Economic consequences may determine whether a tort duty is reasonably imposed
Alan Petrie got off work as a waiter at a Houston nightclub in the wee hours of the morning, and then went to a co-worker’s birthday party at an apartment complex near the club. Houston is well known for its lack of zoning, and residential and commercial establishments are intermingled. Unfortunately, Mr. Petrie never made it to the party: He was robbed and shot in the knee outside the security gate to the complex. He sued the apartment management companies, arguing that they failed to protect him from the criminal assault. The trial court rejected his lawsuit on the grounds that the management companies owed no duty to protect him from the criminal acts of third parties. The court of appeals in Petrie v. UDR Texas Properties, L.P. reversed, however, holding that the attack on Petrie was foreseeable because of the high crime rate within a half-mile radius of the surrounding area, which includes the nightclub strip where Petrie worked. The court believe the relatively constant high level of violent crime at the nightclub strip would “travel” to the apartment complex. The Texas Supreme Court agreed to review the case.
Under that court’s decision in Timberwalk Apartments, Partners, Inc. v. Cain, (1998), a property owner owes a duty to protect people from crimes committed by third parties only when the risk of the crime is foreseeable and the risk to the plaintiff of that crime occurring is unreasonable and outweighs the magnitude of placing the burden to guard against that risk on the property owner.

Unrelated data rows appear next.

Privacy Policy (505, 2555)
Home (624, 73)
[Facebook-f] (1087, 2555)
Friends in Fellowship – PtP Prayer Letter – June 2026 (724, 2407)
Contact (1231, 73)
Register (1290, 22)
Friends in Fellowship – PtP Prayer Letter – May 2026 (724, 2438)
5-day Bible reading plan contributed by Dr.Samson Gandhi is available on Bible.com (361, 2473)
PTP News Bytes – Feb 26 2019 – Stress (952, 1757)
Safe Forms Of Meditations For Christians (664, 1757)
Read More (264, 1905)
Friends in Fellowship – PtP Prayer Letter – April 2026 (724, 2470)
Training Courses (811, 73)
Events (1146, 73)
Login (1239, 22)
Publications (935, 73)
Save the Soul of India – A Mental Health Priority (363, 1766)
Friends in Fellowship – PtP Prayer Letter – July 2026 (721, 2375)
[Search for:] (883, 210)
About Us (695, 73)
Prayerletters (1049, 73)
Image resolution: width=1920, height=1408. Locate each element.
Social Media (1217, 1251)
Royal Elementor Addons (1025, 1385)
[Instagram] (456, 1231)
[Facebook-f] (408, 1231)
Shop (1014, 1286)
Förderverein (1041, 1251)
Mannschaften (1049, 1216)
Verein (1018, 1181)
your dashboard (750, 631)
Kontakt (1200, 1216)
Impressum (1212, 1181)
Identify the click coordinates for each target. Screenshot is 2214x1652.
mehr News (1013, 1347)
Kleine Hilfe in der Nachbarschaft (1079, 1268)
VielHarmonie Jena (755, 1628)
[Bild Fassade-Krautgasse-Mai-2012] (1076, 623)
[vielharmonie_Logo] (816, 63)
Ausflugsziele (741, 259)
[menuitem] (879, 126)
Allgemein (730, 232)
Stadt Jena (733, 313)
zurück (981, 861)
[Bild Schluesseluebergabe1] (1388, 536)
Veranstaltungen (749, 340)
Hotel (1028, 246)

In an amicus brief filed today, PLF argues that the lower court conflated these two distinct elements by holding that any time a crime is “foreseeable,” it is “reasonable” to impose legal duty to protect. Reasonableness is usually determined by reference to the cost of burdensome security measures and the economic consequences of expansive tort liability.
When it comes to economic consequences in low-income areas, which frequently suffer from higher crime rates, those consequences can be severe. If apartment complexes must pay very high insurance premiums to cover third-party criminal assaults, they will raise rents, creating hardship, potentially even homelessness, for low-income tenants. If the rule applies to commercial enterprises—shops instead of apartments—the result is higher-priced goods and services, again to the detriment of low-income customers. Some businesses will have no option but to close; others that might have existed will never open. This has a further economically depressing effect on residents of low-income areas who themselves wish to become entrepreneurs, but find the entry costs too high. Because these entrepreneurs would hire other residents, the total effect of a business precluded from opening is increased joblessness; fewer available, affordable services; and a neighborhood that remains mired in economically depressed circumstances. PLF’s brief urges the Texas Supreme Court to consider these important public policies to hold that it would be unreasonable in this case to impose a tort duty to protect.